Service Network, builder of precision OD and ID grinding machines is spearheading an effort with Worcester Polytechnic Institute to form a grinding research center located in the USA.
Service Network, builder of precision OD and ID grinding machines is spearheading an effort with Worcester Polytechnic Institute (WPI) to form a grinding research center located in Worcester, Massachusetts, USA. The grinding research center will host industry consortiums, each with an individual focus. The consortium currently being introduced is termed a practical applications research consortium and will focus on improving member firms' grinding processes by studying key segments of the grinding process.
The advisory board lists internationally recognized contributors to grinding process knowledge including Robert Hahn, Stephen Malkin and John Webster.
Among the distinctive features of the grinding research center and this consortium, under the direction of Chris Brown, is that an abrasive process lab and surface metrology lab work together.
WPI's Surface Metrology Lab is internationally known for its work on the measurement and characterization of surface textures and topography in diverse applications and for discoveries of the correlations between roughness, adhesion and friction.

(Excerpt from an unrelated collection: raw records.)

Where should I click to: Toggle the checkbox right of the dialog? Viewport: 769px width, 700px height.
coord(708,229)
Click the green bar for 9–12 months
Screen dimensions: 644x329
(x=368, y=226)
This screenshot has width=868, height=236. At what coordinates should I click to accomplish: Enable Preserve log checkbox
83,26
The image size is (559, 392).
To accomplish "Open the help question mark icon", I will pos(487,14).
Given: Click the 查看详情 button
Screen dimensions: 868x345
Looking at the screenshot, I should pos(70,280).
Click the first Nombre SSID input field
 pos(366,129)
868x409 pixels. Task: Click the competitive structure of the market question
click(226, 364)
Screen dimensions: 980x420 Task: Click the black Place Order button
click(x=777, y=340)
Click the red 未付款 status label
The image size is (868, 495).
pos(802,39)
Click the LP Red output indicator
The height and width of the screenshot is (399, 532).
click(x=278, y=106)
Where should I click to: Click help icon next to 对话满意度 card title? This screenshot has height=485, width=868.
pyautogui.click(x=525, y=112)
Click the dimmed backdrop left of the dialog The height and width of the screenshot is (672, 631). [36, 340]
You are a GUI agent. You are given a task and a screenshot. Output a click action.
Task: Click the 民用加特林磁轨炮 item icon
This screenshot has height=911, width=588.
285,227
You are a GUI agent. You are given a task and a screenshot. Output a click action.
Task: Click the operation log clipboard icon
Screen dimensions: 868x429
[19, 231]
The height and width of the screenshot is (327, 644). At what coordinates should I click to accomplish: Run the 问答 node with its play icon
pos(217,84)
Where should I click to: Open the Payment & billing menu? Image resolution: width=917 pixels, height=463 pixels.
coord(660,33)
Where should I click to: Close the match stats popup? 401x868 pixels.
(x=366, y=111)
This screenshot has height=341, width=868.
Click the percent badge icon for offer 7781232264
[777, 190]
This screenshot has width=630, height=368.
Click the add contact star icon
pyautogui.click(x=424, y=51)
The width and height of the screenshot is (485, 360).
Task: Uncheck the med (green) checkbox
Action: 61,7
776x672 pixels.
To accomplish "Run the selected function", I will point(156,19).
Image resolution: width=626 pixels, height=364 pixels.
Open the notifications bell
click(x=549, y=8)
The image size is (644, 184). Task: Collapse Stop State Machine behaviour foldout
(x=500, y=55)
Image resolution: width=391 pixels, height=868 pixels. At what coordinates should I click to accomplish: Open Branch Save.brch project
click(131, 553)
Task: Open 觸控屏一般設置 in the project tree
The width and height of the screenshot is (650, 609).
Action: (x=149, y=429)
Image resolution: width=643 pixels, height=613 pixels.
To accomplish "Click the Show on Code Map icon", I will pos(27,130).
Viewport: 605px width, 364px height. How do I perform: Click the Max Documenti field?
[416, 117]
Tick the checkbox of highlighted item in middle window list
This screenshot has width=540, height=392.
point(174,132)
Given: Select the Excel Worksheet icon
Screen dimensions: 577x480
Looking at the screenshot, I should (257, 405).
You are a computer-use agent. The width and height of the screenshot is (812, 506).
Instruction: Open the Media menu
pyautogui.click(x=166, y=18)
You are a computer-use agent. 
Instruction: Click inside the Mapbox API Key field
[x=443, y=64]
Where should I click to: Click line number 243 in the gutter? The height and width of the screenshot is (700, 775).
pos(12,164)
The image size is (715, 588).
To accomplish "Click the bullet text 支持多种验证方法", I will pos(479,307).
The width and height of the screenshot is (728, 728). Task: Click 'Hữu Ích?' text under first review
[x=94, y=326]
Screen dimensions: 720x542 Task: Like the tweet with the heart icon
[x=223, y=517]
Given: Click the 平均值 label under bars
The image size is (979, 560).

This is key to abrasive process research since abrasive processes use the surface topographies of the abrasive to create surfaces on the workpiece while the workpiece abrades the abrasive.
The capability to examine this interaction is valuable to harnessing potential improvements in the grinding process.
This laboratory affiliation opens the way to new approaches to better understand the grinding process and to capitalize on opportunities that take the shape of practical applications.
'Service Network, in leading the effort to develop the grinding center and this consortium, contributes various levels of support including use of its OEM OD and ID precision grinding machines,' Jim Camp of Service Network said in a statement.
'Saint-Gobain has joined WPI and Service Network as a cosponsor.
The cosponsors believe that because grinding is a high-value-added process it plays an essential role in industrialized countries, and that a grinding center and consortiums like this one reinforce our global competitiveness.' Combining the strengths of a world-class technical institution, two world-class research laboratories, a prominent machine tool builder, a renowned abrasives manufacturer and industry partners all focused on developing ways to grind more efficiently presents an opportunity worth consideration.
Membership is currently forming for this practical applications consortium.